→ Consigne 1:
Reproduisez l'extrait ci-dessous dans son intégralité, sans rien y changer.
-------- Extrait
Jean-Louis Debré : «La droite fait fausse route»

L'ancien président du Conseil constitutionnel publie un nouveau livre consacré aux années Chirac mais ne se prive pas de donner son avis sur l'évolution de sa famille politique et sur les premiers pas d'Emmanuel Macron. Interview. 

Pour l'ancien président du Conseil constitutionnel Jean-Louis Debré,«la droite dénonce un gouvernement qui essaie de mener des réformes que bien souvent, elle a voulues mais n’a pas faites»
 
Pour l'ancien président du Conseil constitutionnel Jean-Louis Debré,«la droite dénonce un gouvernement qui essaie de mener des réformes que bien souvent, elle a voulues mais n’a pas faites»   LP/ Philippe Lavieille

    Pendant l'interview qu'il nous accorde jeudi chez son éditeur Robert Laffont, son portable floqué aux couleurs du drapeau français retentit d'une Marseillaise. «Là, c'est un appel de droite », sourit l'ancien président du Conseil constitutionnel, qui a réservé l'Internationale à ses contacts de gauche et... L'Opportuniste (de Dutronc) à quelques autres. Depuis son retrait des affaires publiques, Jean-Louis Debré observe le monde politique avec un mélange de mordant et de distance. Comme le ton qu'il utilise dans son dernier livre, « Tu le raconteras plus tard » (Robert Laffont, 315 pages, 21€), chronique minutieuse et savoureuse de ses années Chirac.

    Sur Jacques Chirac, n'a-t-on pas déjà tout dit ?
----------------
→ Consigne 2:
Dans la liste ci-dessous, réécrivez la partie qui commence par la ligne contenant « many First Nations (1007, 1660) » et se termine par celle contenant « Locations & Hours (1047, 113) », en remplaçant « Swim » par « Swimming » sans toucher au reste. Ne donnez que ces lignes.
-------- Données
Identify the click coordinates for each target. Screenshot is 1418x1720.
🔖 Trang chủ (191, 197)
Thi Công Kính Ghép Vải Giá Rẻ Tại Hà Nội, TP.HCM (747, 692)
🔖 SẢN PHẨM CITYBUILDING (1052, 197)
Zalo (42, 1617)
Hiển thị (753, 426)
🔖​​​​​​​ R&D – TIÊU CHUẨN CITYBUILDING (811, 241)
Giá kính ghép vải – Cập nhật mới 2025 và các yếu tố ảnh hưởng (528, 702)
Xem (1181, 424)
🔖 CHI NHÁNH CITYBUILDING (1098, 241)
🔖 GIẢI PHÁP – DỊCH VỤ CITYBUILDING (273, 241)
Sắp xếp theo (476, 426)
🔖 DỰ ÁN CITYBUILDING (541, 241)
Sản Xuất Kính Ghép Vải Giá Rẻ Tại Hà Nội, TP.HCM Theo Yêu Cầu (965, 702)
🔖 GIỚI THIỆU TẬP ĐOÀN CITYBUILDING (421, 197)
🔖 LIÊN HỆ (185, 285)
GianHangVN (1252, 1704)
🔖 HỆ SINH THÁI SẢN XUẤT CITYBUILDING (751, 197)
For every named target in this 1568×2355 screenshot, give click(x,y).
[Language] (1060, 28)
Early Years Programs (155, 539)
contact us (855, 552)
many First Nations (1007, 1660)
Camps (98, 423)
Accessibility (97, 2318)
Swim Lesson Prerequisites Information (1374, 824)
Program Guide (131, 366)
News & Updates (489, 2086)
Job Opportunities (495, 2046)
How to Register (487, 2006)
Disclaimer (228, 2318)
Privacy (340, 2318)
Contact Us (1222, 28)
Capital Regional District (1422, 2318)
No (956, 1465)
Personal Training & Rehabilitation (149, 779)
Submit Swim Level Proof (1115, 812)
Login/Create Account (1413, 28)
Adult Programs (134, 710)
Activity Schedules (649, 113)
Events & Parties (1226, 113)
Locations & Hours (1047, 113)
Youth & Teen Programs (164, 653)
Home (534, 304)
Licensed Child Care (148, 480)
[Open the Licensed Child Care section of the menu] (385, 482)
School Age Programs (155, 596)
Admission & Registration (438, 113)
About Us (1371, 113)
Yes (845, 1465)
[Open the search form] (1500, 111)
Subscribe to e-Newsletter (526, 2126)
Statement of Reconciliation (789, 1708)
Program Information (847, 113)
----------------
→ Corrigé 1:
Jean-Louis Debré : «La droite fait fausse route»

L'ancien président du Conseil constitutionnel publie un nouveau livre consacré aux années Chirac mais ne se prive pas de donner son avis sur l'évolution de sa famille politique et sur les premiers pas d'Emmanuel Macron. Interview. 

Pour l'ancien président du Conseil constitutionnel Jean-Louis Debré,«la droite dénonce un gouvernement qui essaie de mener des réformes que bien souvent, elle a voulues mais n’a pas faites»
 
Pour l'ancien président du Conseil constitutionnel Jean-Louis Debré,«la droite dénonce un gouvernement qui essaie de mener des réformes que bien souvent, elle a voulues mais n’a pas faites»   LP/ Philippe Lavieille

    Pendant l'interview qu'il nous accorde jeudi chez son éditeur Robert Laffont, son portable floqué aux couleurs du drapeau français retentit d'une Marseillaise. «Là, c'est un appel de droite », sourit l'ancien président du Conseil constitutionnel, qui a réservé l'Internationale à ses contacts de gauche et... L'Opportuniste (de Dutronc) à quelques autres. Depuis son retrait des affaires publiques, Jean-Louis Debré observe le monde politique avec un mélange de mordant et de distance. Comme le ton qu'il utilise dans son dernier livre, « Tu le raconteras plus tard » (Robert Laffont, 315 pages, 21€), chronique minutieuse et savoureuse de ses années Chirac.

    Sur Jacques Chirac, n'a-t-on pas déjà tout dit ?

→ Corrigé 2:
many First Nations (1007, 1660)
Camps (98, 423)
Accessibility (97, 2318)
Swimming Lesson Prerequisites Information (1374, 824)
Program Guide (131, 366)
News & Updates (489, 2086)
Job Opportunities (495, 2046)
How to Register (487, 2006)
Disclaimer (228, 2318)
Privacy (340, 2318)
Contact Us (1222, 28)
Capital Regional District (1422, 2318)
No (956, 1465)
Personal Training & Rehabilitation (149, 779)
Submit Swimming Level Proof (1115, 812)
Login/Create Account (1413, 28)
Adult Programs (134, 710)
Activity Schedules (649, 113)
Events & Parties (1226, 113)
Locations & Hours (1047, 113)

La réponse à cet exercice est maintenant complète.